Oh really? What does:

store (a,b);

mean to anyone? Store the contents of a into b or the other way
around?

Oz
 
G

goose

A syntax that doesn't look like an equation would be even harder
to screw up.

store(x, 12);

even better, use memcmp() for all equality comparisons
of integers, and have all magic numbers as constant variables.

goose,
more typing, less haste ... or somethinglike that
 
A

Arthur J. O'Dwyer

Hmmm. If it's "obvious", how come I don't see it?

Don't ask _me_. :)
It's a long-standing tradition, at least in English-language mathematical
notation, for:

i = i + 1

to have no real solutions. But programmers don't hesitate to discard that
baggage when it suits them.

Not really. The = sign in mathematics just means something slightly
different than it does in C. If you want Pascal or BASIC, you know
where to find them. (The mathematical = relation is equivalent to the
C == operator, and indeed in C (i == i+1) has no solution for
unsigned integral i.)

This isn't the same concept as "is /this/ scalar value the same as /that/
scalar value?".

Sure, it is. Except for the use of names and people instead of variables
and values, of course. And of course I'm not arguing for any particular
ordering of different variable names or values; (x==y) and (y==x) behave
exactly the same, out of context. I'm merely pointing out that (x==1)
and (1==x) -- variable-to-value comparisons -- have different semantic
content.

It is just as valid IMHO to say that it answers the question "is the value
of _X_ equal to 1?"
True.


See above

....where, by analogy, we have "is the value of 1 equal to _X_?" That's
just as silly; you've just added more words to the question.
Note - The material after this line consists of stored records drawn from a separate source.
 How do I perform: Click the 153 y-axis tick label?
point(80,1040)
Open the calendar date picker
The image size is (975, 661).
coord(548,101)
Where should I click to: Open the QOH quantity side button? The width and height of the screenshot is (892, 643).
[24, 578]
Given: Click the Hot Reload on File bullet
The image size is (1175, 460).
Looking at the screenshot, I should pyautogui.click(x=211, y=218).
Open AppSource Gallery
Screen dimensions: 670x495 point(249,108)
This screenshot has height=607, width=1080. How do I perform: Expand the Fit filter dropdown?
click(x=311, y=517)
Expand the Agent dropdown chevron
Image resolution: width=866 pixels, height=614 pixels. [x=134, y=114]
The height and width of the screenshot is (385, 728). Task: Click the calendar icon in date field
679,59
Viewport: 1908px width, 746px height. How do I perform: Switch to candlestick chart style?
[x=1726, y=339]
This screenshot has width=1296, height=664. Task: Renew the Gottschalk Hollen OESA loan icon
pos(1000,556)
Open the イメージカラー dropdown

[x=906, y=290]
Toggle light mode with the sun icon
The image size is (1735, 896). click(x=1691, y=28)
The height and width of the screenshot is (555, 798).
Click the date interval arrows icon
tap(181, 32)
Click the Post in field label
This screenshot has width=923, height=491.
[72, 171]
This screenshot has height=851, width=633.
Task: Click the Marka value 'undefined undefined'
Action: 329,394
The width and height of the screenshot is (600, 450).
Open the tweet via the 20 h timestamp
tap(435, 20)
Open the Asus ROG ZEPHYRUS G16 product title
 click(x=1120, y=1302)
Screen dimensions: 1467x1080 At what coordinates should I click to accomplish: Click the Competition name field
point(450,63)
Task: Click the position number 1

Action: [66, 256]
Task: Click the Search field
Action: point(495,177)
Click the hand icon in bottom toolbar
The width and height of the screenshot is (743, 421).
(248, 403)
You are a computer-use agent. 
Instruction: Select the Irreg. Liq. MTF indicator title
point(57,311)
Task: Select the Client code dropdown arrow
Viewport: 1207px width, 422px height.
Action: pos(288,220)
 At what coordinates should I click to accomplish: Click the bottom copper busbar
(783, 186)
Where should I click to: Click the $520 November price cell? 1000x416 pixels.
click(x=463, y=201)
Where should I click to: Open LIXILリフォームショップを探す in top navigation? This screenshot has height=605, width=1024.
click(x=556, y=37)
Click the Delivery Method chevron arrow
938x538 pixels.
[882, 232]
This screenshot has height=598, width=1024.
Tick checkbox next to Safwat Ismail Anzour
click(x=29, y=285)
But does it have the same value as X? I think we should be told.

In the mathematical sense, who cares? We already _know_ what 1 is,
and what it means. We're usually interested in solving for _X_;
finding out what _X_ is.
I don't know of any conforming C compilers that don't issue a diagnostic for
if(1 = x), so I'm confident that it's fairly universal.

ITYM you're confident that the construct is *not* universal,
but the [required] diagnostic is. I think you're right.